"A captivating tale of depravity in the Athens of America." —Mitchell Zuckoff, author of the New York Times bestsellers Lost in Shangri-La and Frozen in Time
In late nineteenth-century Boston, home to Herman Melville and Oliver Wendell Holmes, a serial killer preying on children is running loose in the city—a wilderness of ruin caused by the Great Fire of 1872—in this literary historical crime thriller reminiscent of The Devil in the White City.
In the early 1870s, local children begin disappearing from the working-class neighborhoods of Boston. Several return home bloody and bruised after being tortured, while others never come back.
With the city on edge, authorities believe the abductions are the handiwork of a psychopath, until they discover that their killer—fourteen-year-old Jesse Pomeroy—is barely older than his victims. The criminal investigation that follows sparks a debate among the world’s most revered medical minds, and will have a decades-long impact on the judicial system and medical consciousness.
The Wilderness of Ruin is a riveting tale of gruesome murder and depravity. At its heart is a great American city divided by class—a chasm that widens in the aftermath of the Great Fire of 1872. Roseanne Montillo brings Gilded Age Boston to glorious life—from the genteel cobblestone streets of Beacon Hill to the squalid, overcrowded tenements of Southie. Here, too, is the writer Herman Melville. Enthralled by the child killer’s case, he enlists physician Oliver Wendell Holmes to help him understand how it might relate to his own mental instability.
With verve and historical detail, Roseanne Montillo explores this case that reverberated through all of Boston society in order to help us understand our modern hunger for the prurient and sensational.
The Wilderness of Ruin features more than a dozen black-and-white photographs.

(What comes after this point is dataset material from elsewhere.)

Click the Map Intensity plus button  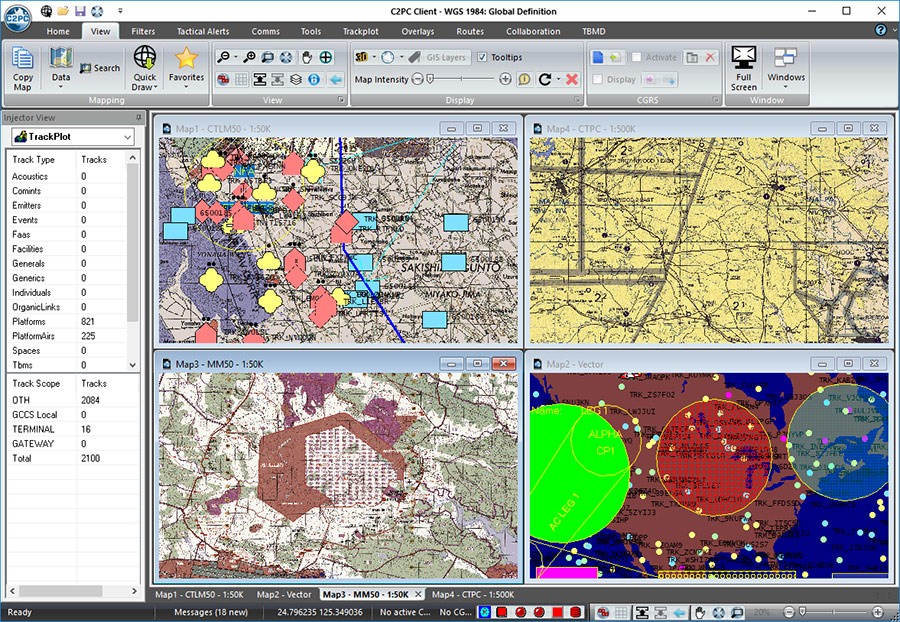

What happens when the most terrifying monster in the city is just a boy?
- A 19th-Century Serial Killer: Follow the landmark investigation into Jesse Pomeroy, the boy who terrorized a city still reeling from the Great Fire of 1872.
- A Literary Investigation: Uncover why literary giants Herman Melville and Dr. Oliver Wendell Holmes became obsessed with the case, seeking answers to the nature of evil itself.
- A City Divided by Class: Experience the atmospheric world of post-fire Boston, from the opulent mansions of Beacon Hill to the grimy tenements of South Boston.
- The Birth of Criminal Psychology: Witness the debate that raged among the world's leading medical minds over a terrifying new concept: the child psychopath.
"A dramatically told history of murder, madness, and urban growing pains."